Patent trolls – known more formally as NPEs, or non-practising entities – are concerns set up to acquire intellectual property rights that can be turned into cash. Lawsuits quickly follow if the patent trolls can’t extract licence fees from big companies that they claim infringe on their rights.
Hit with lawsuits from opportunistic plaintiffs, companies like Nokia, Sony and Alcatel-Lucent have clearly become fed up with always being on the defensive. The result has been the emergence of the “corporate troll” – an odd creature on the IP landscape, created when a tech company transfers some of its patents to an NPE, providing another reminder of just how much is wrong with the US patent system.
Given the thicket of patents that has grown up around some “converged” technology platforms like the smartphone, lawsuits are often surprisingly easy to unleash. Frequently, defendants opt for a settlement rather than the uncertainties of a jury trial. That is particularly so if, as often happens, a case finds its way into the plaintiff-friendly courts of the Eastern district of Texas. To many embattled companies, that looks suspiciously close to blackmail. So why are they starting to use the same tactics themselves?
Take MobileMedia Ideas, a company set up early last year with patents from Nokia and Sony, each of which also took a minority stake. Barely two months after announcing it had opened for business and inviting other companies to license its technology, MobileMedia launched patent suits against Apple, HTC and Research In Motion, maker of the BlackBerry.
Nor was this just about the sort of intellectual property rights that you might expect companies like Nokia and Sony to consider of only marginal value to their underlying businesses, and therefore only too willing to shed. According to MobileMedia, its patents cover a wide range of functions, such as “call handling, speed dial functions, database searches, audio download and playback, and still picture and video processing.”
This is far from an isolated case. Entities like Round Rock Research, which assumed more than 4,000 patents from Micron Technologies; Mulltimedia Patent Trust, backed by Alcatel-Lucent; and Smartphones LLC, holder of a batch of former PalmSource patents that had been acquired by Japan’s Access, have all mounted licensing campaigns, with varying degrees of success. Most recently, Nokia returned to the fray, transferring 2,000 patents to Mosaid, a Canadian IP licensing firm. Under such deals, the sellers often keep a residual interest in any royalties or legal settlements.
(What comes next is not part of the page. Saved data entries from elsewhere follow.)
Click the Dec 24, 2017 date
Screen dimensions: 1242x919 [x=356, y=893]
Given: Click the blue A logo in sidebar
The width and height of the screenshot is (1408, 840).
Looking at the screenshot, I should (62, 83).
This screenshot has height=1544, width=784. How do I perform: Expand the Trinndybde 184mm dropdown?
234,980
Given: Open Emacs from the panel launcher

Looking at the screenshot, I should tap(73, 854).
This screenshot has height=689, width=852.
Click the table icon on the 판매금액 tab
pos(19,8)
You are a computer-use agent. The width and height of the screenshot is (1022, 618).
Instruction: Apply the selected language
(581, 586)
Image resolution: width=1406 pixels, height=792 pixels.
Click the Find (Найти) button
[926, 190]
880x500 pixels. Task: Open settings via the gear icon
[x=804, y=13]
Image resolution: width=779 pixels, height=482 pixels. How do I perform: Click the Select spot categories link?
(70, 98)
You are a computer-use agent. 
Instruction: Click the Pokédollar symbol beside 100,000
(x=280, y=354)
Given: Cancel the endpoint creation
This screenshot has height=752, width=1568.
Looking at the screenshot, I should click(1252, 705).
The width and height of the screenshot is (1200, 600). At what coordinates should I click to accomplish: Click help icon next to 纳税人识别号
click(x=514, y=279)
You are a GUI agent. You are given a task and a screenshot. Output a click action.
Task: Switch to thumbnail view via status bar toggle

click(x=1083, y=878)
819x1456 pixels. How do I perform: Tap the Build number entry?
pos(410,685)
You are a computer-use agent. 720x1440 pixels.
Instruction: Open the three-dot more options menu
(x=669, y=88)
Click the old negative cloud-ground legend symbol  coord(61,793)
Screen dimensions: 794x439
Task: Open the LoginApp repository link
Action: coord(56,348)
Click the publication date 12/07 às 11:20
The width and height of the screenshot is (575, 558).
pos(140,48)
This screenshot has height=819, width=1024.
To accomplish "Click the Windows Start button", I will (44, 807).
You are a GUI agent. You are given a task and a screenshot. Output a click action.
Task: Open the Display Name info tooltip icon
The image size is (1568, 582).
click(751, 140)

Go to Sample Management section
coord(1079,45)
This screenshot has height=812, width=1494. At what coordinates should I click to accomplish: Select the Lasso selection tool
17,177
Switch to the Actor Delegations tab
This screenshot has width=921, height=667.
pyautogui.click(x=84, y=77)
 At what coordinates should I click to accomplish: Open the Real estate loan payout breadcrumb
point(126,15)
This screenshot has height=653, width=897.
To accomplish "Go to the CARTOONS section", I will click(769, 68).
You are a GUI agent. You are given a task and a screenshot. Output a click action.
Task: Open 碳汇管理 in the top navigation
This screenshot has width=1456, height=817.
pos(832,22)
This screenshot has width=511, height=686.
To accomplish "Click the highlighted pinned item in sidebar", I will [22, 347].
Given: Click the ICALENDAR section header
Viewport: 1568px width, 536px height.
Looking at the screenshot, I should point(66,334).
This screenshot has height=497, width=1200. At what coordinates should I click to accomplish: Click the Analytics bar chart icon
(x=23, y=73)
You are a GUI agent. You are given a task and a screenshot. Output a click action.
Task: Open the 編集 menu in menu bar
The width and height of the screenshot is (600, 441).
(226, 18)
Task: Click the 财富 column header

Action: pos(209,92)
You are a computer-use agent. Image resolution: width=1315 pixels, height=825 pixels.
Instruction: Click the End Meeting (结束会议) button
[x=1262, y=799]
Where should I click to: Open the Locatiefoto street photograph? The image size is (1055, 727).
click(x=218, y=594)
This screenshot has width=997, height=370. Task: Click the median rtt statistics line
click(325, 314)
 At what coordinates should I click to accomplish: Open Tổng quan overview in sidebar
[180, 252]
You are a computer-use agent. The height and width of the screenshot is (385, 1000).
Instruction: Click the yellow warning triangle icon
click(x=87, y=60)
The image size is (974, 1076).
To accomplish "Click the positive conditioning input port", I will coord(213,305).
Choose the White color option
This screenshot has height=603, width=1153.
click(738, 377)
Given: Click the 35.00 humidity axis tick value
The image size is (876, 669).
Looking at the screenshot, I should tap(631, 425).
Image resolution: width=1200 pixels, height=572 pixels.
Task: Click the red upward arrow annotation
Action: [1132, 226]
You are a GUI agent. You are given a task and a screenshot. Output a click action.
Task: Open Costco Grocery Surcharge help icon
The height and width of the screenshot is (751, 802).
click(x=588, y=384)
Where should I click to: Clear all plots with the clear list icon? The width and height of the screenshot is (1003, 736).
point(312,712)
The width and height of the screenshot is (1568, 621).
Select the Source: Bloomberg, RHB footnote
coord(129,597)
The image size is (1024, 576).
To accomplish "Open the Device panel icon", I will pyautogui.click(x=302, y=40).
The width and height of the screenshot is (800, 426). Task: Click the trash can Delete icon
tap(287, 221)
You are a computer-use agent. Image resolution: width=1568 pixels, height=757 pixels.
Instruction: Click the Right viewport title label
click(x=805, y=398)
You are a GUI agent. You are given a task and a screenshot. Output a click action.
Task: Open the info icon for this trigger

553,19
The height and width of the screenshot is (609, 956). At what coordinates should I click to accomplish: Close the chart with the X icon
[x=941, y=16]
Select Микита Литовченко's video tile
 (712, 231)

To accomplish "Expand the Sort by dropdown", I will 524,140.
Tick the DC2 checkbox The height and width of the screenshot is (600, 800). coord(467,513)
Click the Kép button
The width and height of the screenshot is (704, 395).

With the value of technology patents rising, it isn’t surprising that tech companies have been dusting off their unused IP. And, rather than taking aim with their own legal guns, it sometimes pays to subcontract. One advantage of using a corporate troll is that it removes the risk of an immediate countersuit. IP lawyers say they have received a blizzard of enquiries from companies looking to make extra cash from unused IP. Much of the interest comes from Asia, where companies often prefer transferring their rights to taking the overtly hostile step of suing in their own name.
There are risks. One comes from transferring away patents that might have value in some future battle. Companies that sell on their patents often take the precaution of also retaining a licence to the technology – but those licences do not give them the right to assert the patents themselves against any future adversary.
Keeping a deep portfolio of patents on hand for just this purpose can be a valuable precaution. When sued, the best defence is often to go on the offence and launch a legal counter-attack, according to Martin Korman, a partner Wilson Sonsini, one of Silicon Valley’s leading law firm. That alone should give companies pause before resorting to patent M&A, he warns.
Nor is there any way to escape the hypocrisy that often lies near the surface in these forms of legal outsourcing. If unproductive patent trolls are indeed a scourge on successful tech companies, imposing a tax on their sales, then companies that co-opt the same tactics – the corporate trolls – themselves run a degree of reputational risk.
There is also a certain short-sightedness at work. Assigning fresh blocs of patents to the trolls amounts to throwing more fuel on to the fire. If some of the biggest names in the tech business consider this a valid tactic, why should anyone hold back?
Unfortunately, the money at stake and the flaws in the US patent system mean that the temptation is hard to resist, and suggest that corporate trolls will increasingly become a thorn in the flesh for the very industry they represent.
(Richard Waters is the Financial Times’ West Coast Managing Editor)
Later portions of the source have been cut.